───── RECORDS TO USE

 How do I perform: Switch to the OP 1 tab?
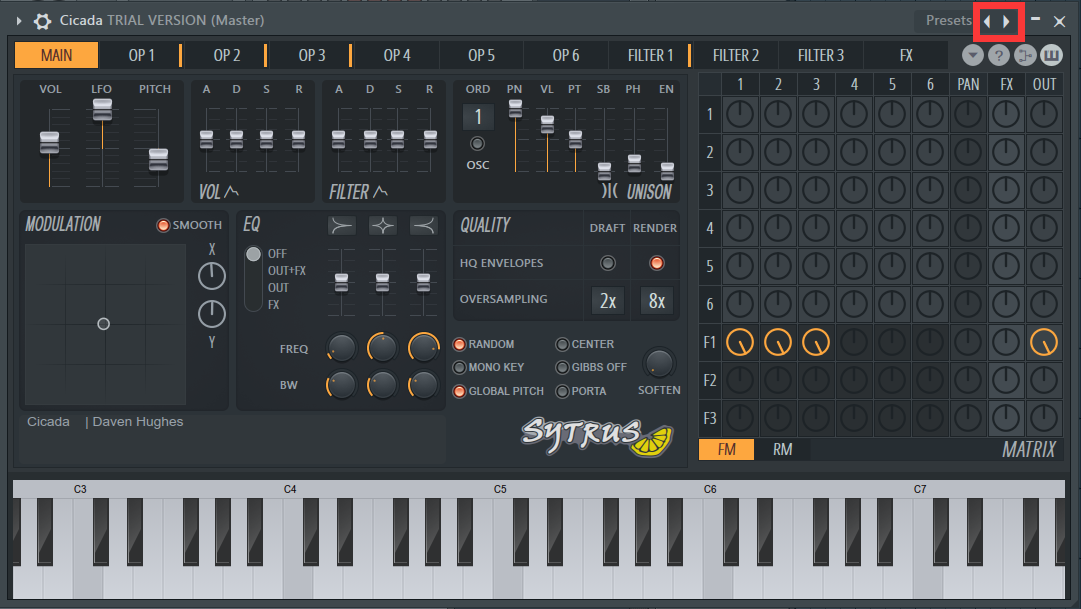click(141, 55)
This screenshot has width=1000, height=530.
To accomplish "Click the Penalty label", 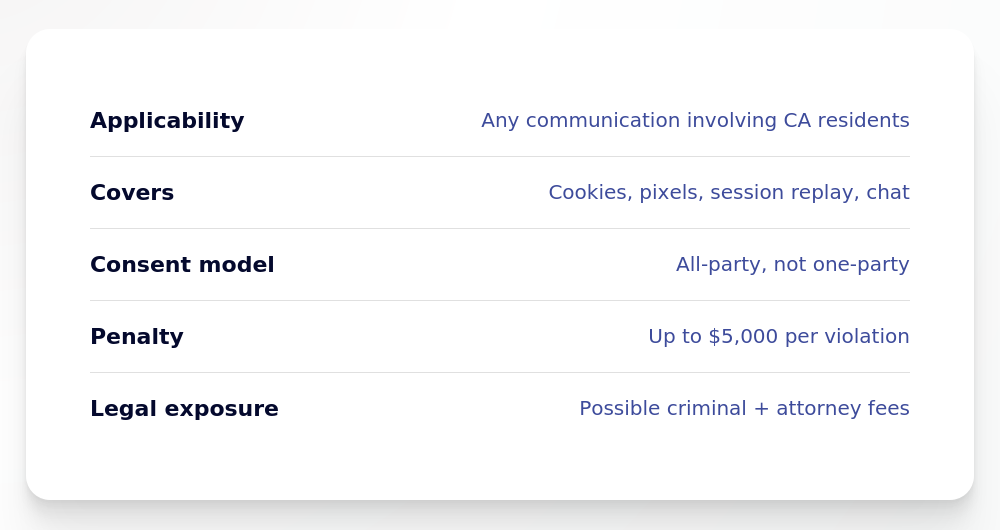I will click(x=137, y=337).
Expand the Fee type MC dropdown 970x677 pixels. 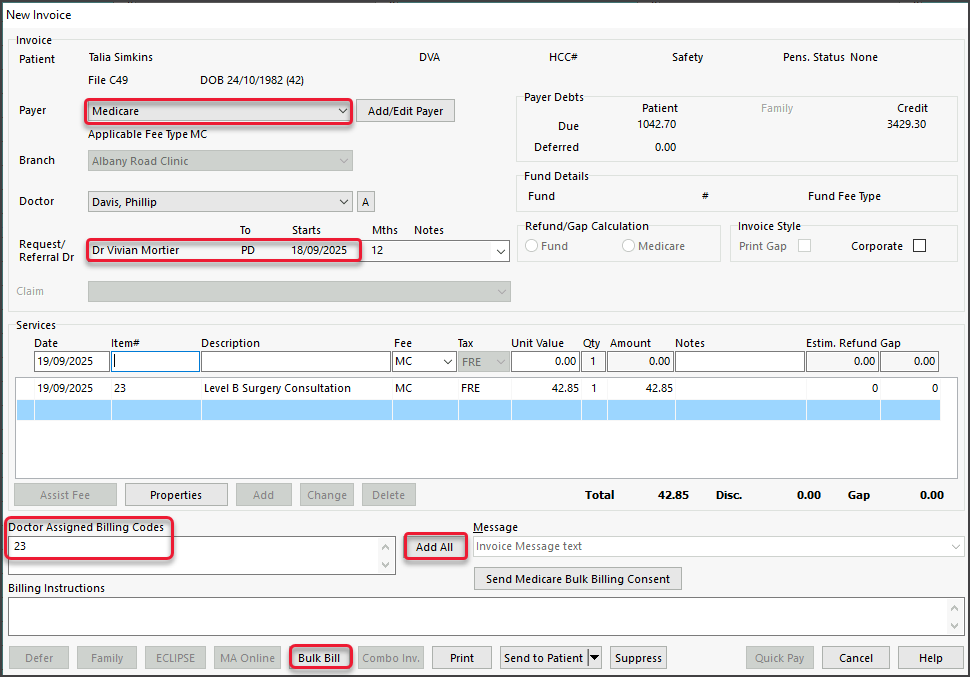coord(447,362)
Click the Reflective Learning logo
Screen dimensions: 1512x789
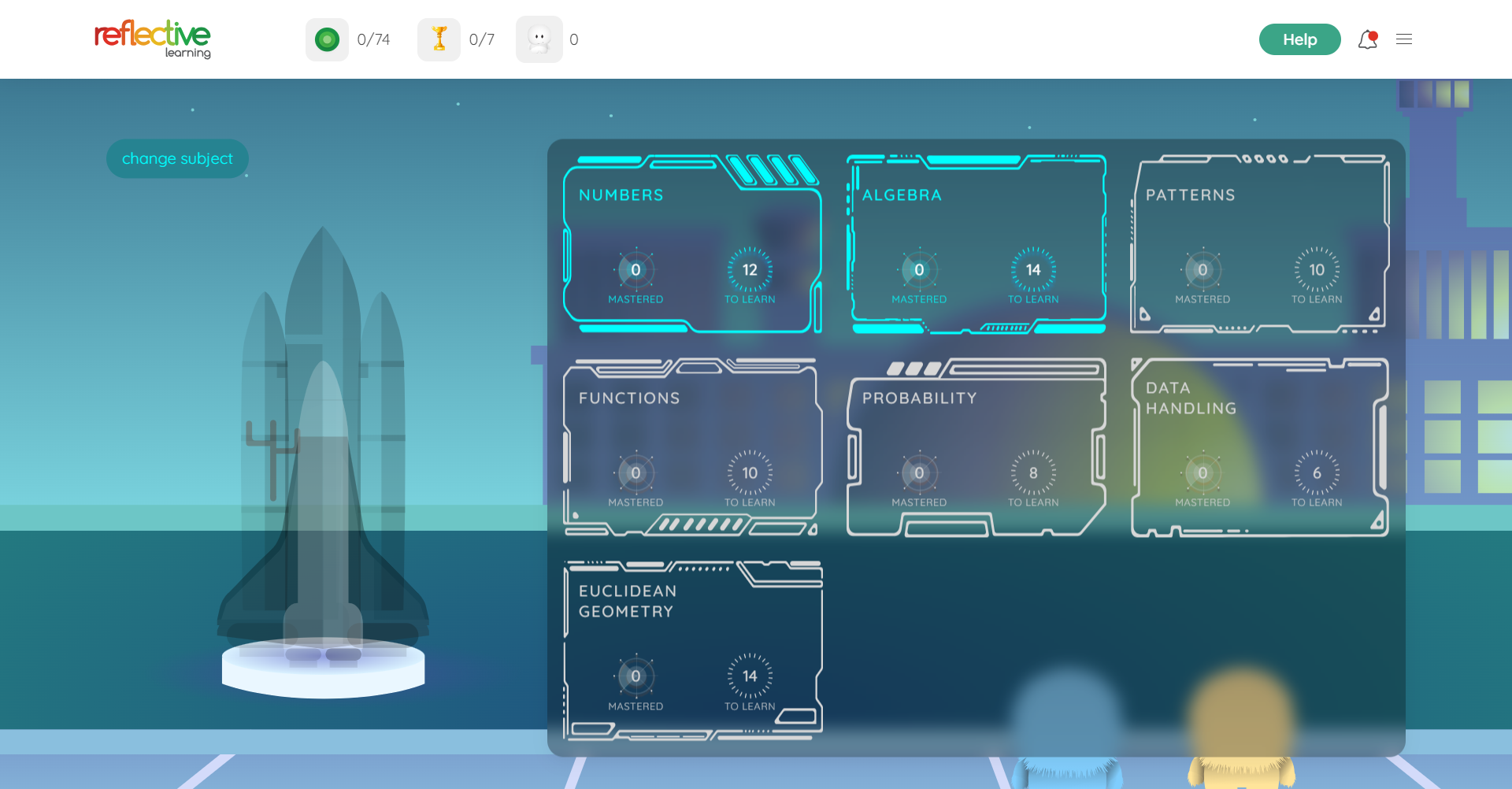(153, 39)
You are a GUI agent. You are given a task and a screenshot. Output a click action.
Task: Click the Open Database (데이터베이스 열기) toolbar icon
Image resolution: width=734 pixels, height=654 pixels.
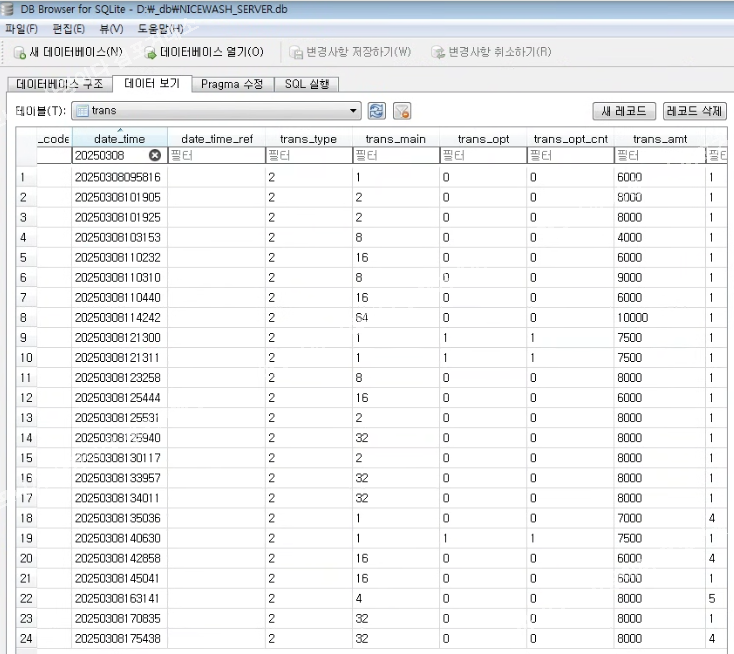point(150,52)
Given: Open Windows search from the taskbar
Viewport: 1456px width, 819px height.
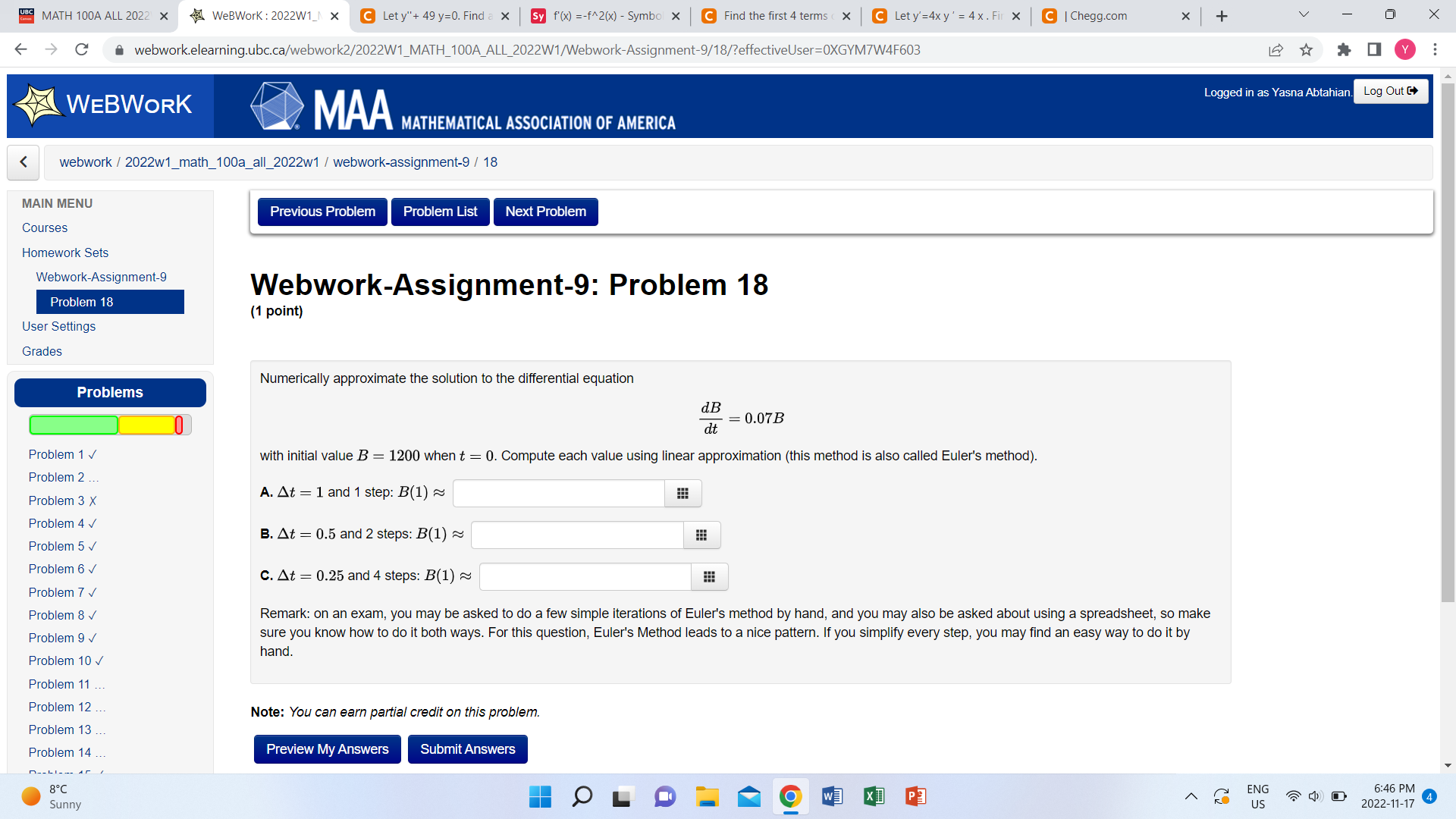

──────────

Reproduce the rows word for word, starting at the line containing "You are a GUI" and continuing through the last of the rows, with both ends included. Leave the pictures out of your answer.

You are a GUI agent. You are given a task and a screenshot. Output a click action.
Task: Click the Open Database (데이터베이스 열기) toolbar icon
Image resolution: width=734 pixels, height=654 pixels.
point(150,52)
Given: Open Windows search from the taskbar
Viewport: 1456px width, 819px height.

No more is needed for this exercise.